Nexus and Continuous Integration
The idea of continuous integration (CI) is that software development efforts are much easier to manage when test failures and other bugs can be identified closer to the time they were introduced into a complex system. As a consequence, the differences between the working and the failing system are smaller and therefore easier to detect.
The terms continuous integration was coined by Martin Fowler and Kent Beck in their book Extreme Programming Explained published in 1999. They introduced the idea of creating a system that continuously builds your software and executes any tests against it on a regular basis as well, all in response to any changes of the source code.
Since its introduction, the usage of continuous integration servers became an established and well-understood best practice across the entire software development industry.

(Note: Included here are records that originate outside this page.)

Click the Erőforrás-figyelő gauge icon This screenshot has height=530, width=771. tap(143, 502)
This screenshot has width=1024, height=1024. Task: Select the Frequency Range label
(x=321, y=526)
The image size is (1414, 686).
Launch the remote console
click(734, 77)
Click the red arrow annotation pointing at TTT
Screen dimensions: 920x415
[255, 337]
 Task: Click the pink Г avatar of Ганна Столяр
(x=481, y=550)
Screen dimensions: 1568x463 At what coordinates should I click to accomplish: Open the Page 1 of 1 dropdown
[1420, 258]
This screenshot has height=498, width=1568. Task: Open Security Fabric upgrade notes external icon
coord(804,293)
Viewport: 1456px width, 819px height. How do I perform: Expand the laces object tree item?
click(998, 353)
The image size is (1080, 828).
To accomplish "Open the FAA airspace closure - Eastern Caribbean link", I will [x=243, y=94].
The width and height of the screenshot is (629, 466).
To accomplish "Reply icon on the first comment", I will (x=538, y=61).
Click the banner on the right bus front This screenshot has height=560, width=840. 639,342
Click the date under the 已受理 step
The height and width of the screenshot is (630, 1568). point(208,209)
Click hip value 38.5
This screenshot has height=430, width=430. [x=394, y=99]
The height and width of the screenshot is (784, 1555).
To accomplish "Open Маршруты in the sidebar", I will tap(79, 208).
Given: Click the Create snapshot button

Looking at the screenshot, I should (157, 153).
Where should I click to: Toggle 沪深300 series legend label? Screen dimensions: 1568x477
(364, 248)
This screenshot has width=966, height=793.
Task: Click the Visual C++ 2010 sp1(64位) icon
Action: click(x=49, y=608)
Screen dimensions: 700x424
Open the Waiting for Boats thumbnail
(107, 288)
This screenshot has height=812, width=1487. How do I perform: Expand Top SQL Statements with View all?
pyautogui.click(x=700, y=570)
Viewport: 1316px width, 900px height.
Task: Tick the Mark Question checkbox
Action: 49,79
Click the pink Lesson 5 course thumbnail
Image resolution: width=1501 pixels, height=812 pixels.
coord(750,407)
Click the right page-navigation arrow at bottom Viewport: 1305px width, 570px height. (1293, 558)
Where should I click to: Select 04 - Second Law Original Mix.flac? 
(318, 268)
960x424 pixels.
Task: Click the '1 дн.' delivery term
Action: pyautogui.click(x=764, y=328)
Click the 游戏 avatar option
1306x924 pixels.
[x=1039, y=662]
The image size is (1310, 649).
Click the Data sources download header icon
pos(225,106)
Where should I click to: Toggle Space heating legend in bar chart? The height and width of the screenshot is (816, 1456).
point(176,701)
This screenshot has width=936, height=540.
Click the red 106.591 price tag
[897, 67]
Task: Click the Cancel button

A number of commercial, as well as open-source servers, are now available for installation in your own infrastructure as well as a managed service running remotely. Typical CI installations are often comprised of a number of servers running the actual build and being orchestrated by one master and build running on the CI servers range from simple compile builds to running large integration test suites or regression tests in an automated fashion. In addition, CI servers are increasingly used for continuous deployment, where a series of successful build and test run results in an actual production deployment of the software.
Nexus IQ Server can analyze the components used in your software development for security and license characteristics. When integrated with a continuous integration server it becomes a dynamic analysis performed on a regular basis occurring potentially with each build running on the server.
All of our CI tools allow you to perform complete security and license analysis of the artifacts produced by the configured build backed by your Nexus IQ Server.